Reproduce the part of the passage below on loops versus sorting word for word, starting at "function getLatestProject(projects: Project[])" and ending at "a.updatedAt - b.updatedAt)".

▶ [PASSAGE]:

-------

Use Loop for Min/Max Instead of Sort

Finding the smallest or largest element only requires a single pass through the array. Sorting is wasteful and slower.

Incorrect (O(n log n) - sort to find latest):

interface Project {
  id: string
  name: string
  updatedAt: number
}

function getLatestProject(projects: Project[]) {
  const sorted = [...projects].sort((a, b) => b.updatedAt - a.updatedAt)
  return sorted[0]
}

Sorts the entire array just to find the maximum value.

Incorrect (O(n log n) - sort for oldest and newest):

function getOldestAndNewest(projects: Project[]) {
  const sorted = [...projects].sort((a, b) => a.updatedAt - b.updatedAt)
  return { oldest: sorted[0], newest: sorted[sorted.length - 1] }
}

Still sorts unnecessarily when only min/max are needed.

-------

▶ [RECORDS SHOWN]:
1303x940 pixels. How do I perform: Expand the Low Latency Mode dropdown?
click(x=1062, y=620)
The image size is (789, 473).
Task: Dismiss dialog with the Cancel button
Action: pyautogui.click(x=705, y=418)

-------

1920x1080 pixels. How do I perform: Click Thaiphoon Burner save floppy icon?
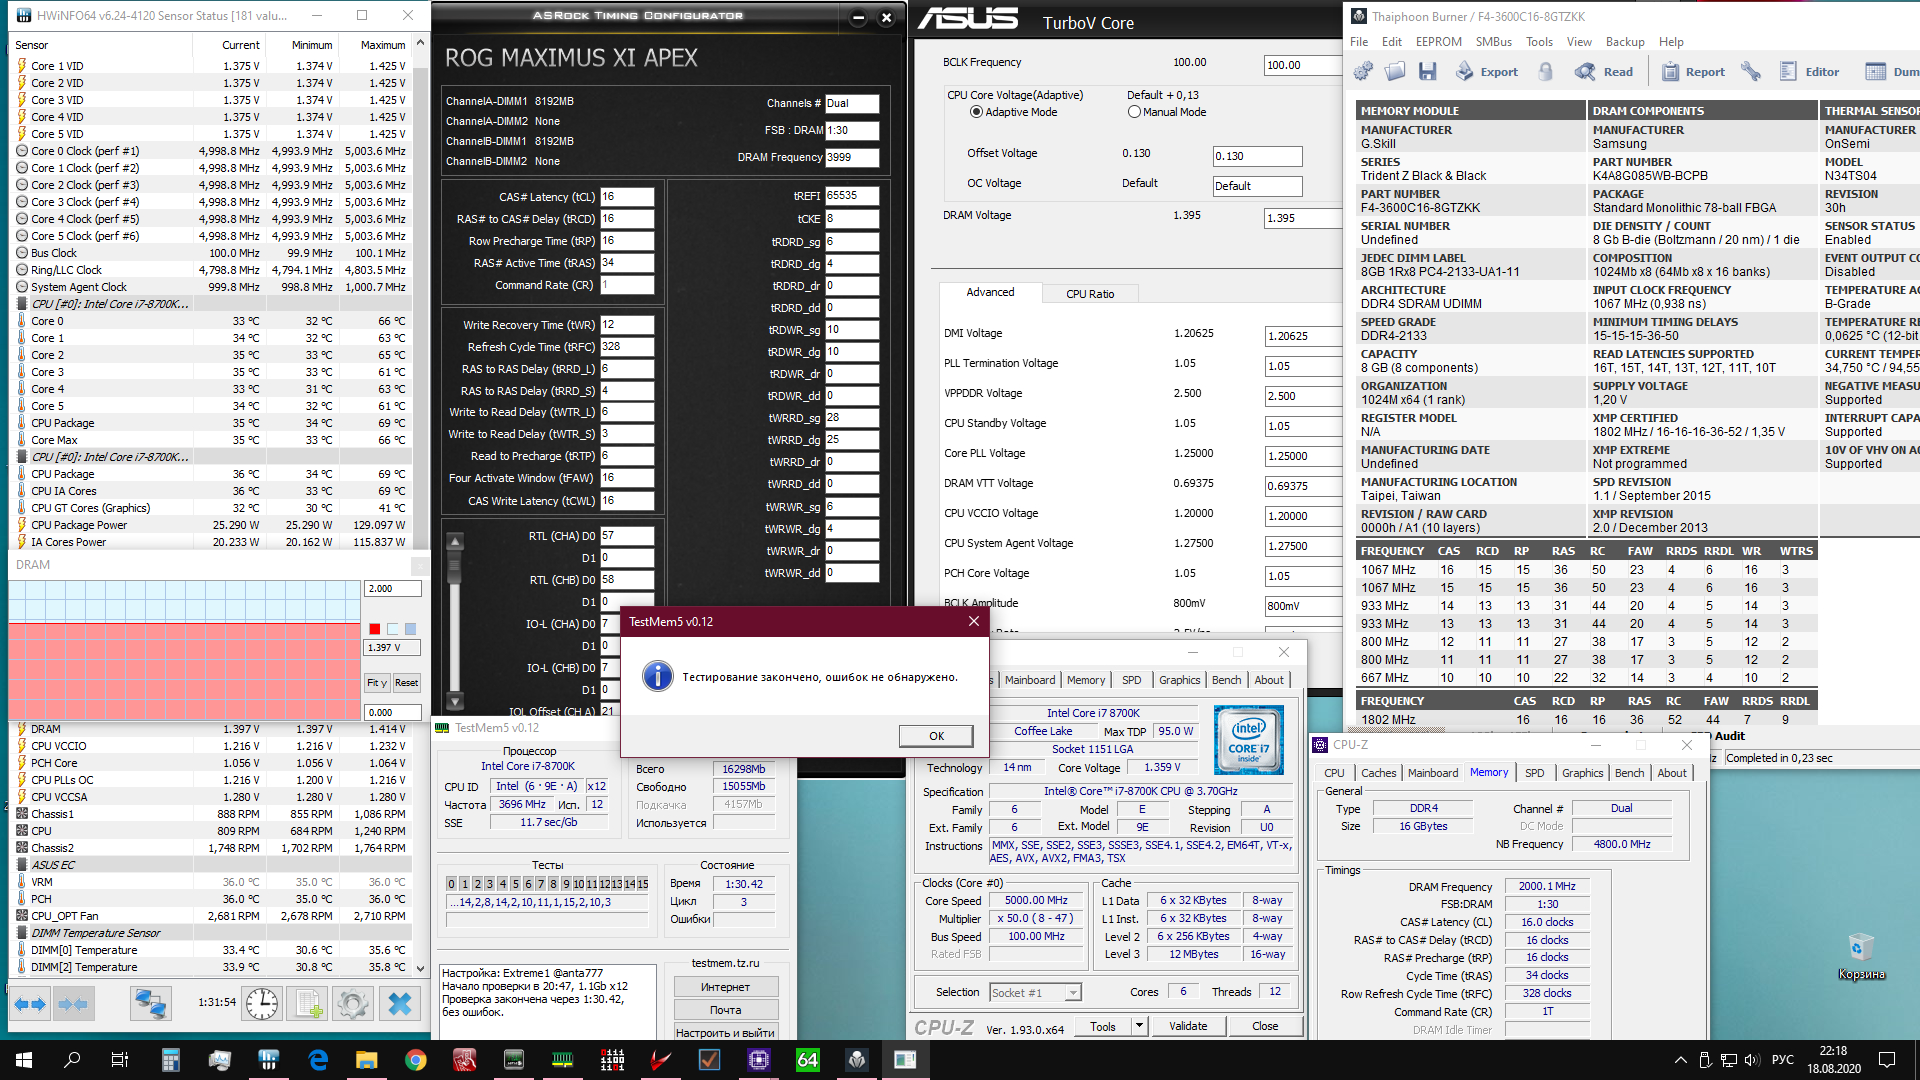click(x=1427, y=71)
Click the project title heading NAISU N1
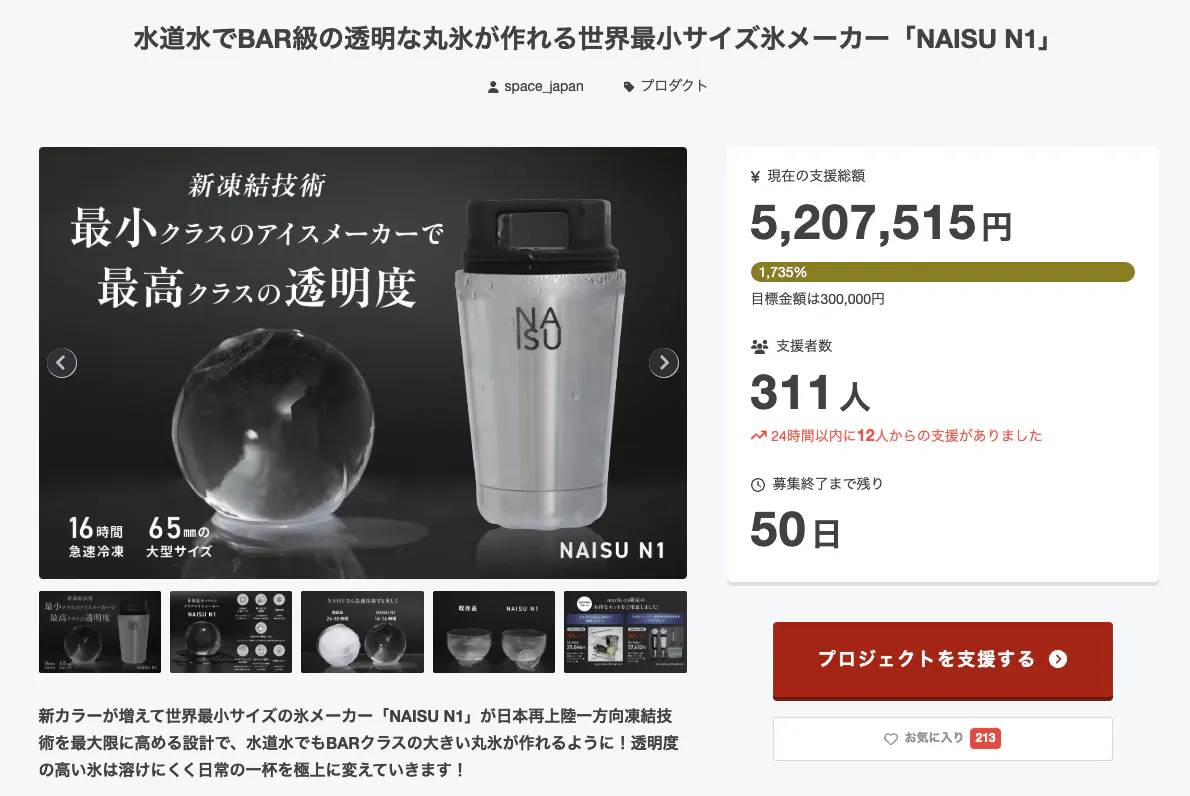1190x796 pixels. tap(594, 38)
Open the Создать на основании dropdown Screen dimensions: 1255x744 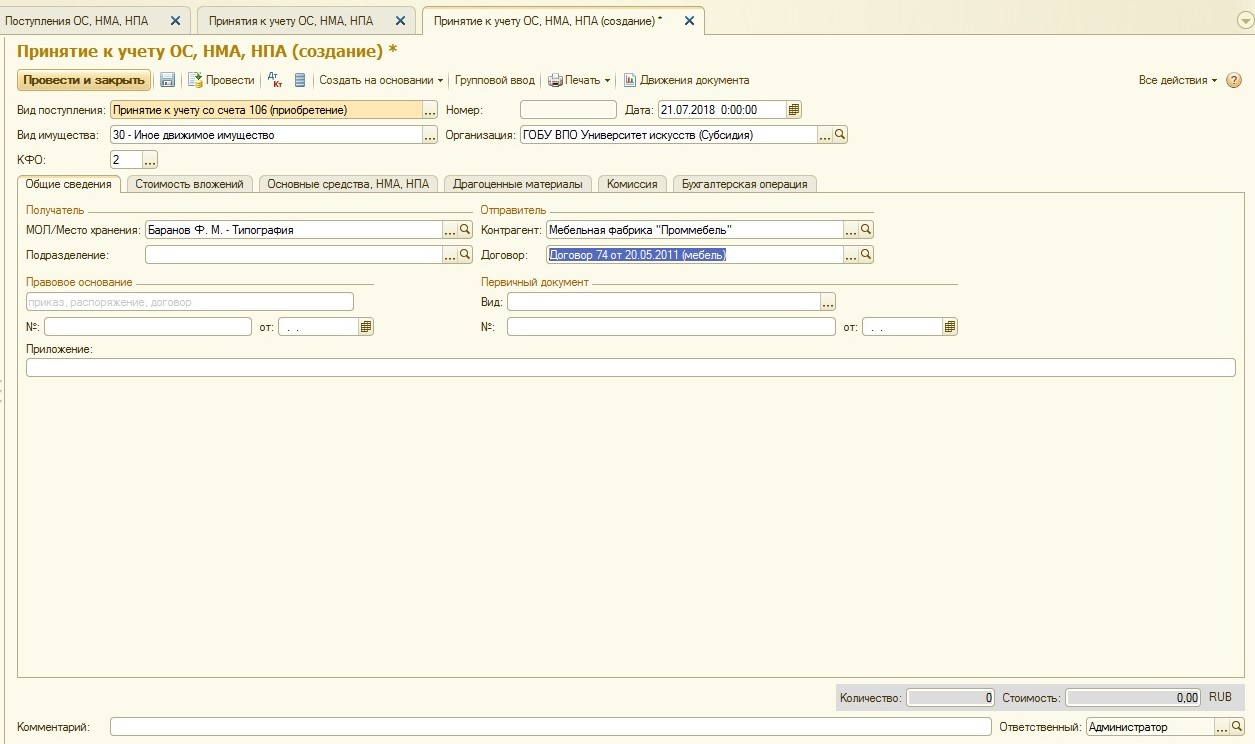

-------

▶ [WORKED ANSWER]:
function getLatestProject(projects: Project[]) {
  const sorted = [...projects].sort((a, b) => b.updatedAt - a.updatedAt)
  return sorted[0]
}

Sorts the entire array just to find the maximum value.

Incorrect (O(n log n) - sort for oldest and newest):

function getOldestAndNewest(projects: Project[]) {
  const sorted = [...projects].sort((a, b) => a.updatedAt - b.updatedAt)